Of course it’s also “a contingent social arrangement”, because all social arrangements are contingent and everyone involved in them is going to die, too. They only work because people agree to ignore this fact, and to enforce that ignorance on others. This applies just as much to Western marriage as to the pantaloons of 19th century Indian merchants. This is what the bishops mean, I take it, when they say that marriage is more than a contingent social arrangement.
The important thing is that there should be an element of compulsion in these arrangements. Against the general anarchy and universal treachery of Afghan society as depicted in Ferrier’s book the pantaloons provide a socially enforced norm of who you can trust and for what.
This kind of faith need not have theological implications. In Eastern societies the demands of morality are to some extent distinct from the demands of the Gods, as they are in Greek and Roman mythology, too. Christians, and post-Christian Westerners, understand the world quite differently. For us, morality comes bundled with ideas about the order of the whole universe. We believe that love (as well as other things) gives us a glimpse of transcendent reality, of the order behind everything. This is quite as true of the incoherent longings of humanists as of Christians.

**Excerpted data**
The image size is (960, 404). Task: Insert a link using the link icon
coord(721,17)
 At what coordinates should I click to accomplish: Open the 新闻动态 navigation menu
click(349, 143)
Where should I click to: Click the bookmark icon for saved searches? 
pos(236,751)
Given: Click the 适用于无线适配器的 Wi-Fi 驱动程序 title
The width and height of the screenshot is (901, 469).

**Required task**
Copy the portion of the passage on marriage and social arrangements that opens with the words "Of course it’s" and closes with "contingent social arrangement.", substituting "trousers" for "pantaloons".

**Output below**
Of course it’s also “a contingent social arrangement”, because all social arrangements are contingent and everyone involved in them is going to die, too. They only work because people agree to ignore this fact, and to enforce that ignorance on others. This applies just as much to Western marriage as to the trousers of 19th century Indian merchants. This is what the bishops mean, I take it, when they say that marriage is more than a contingent social arrangement.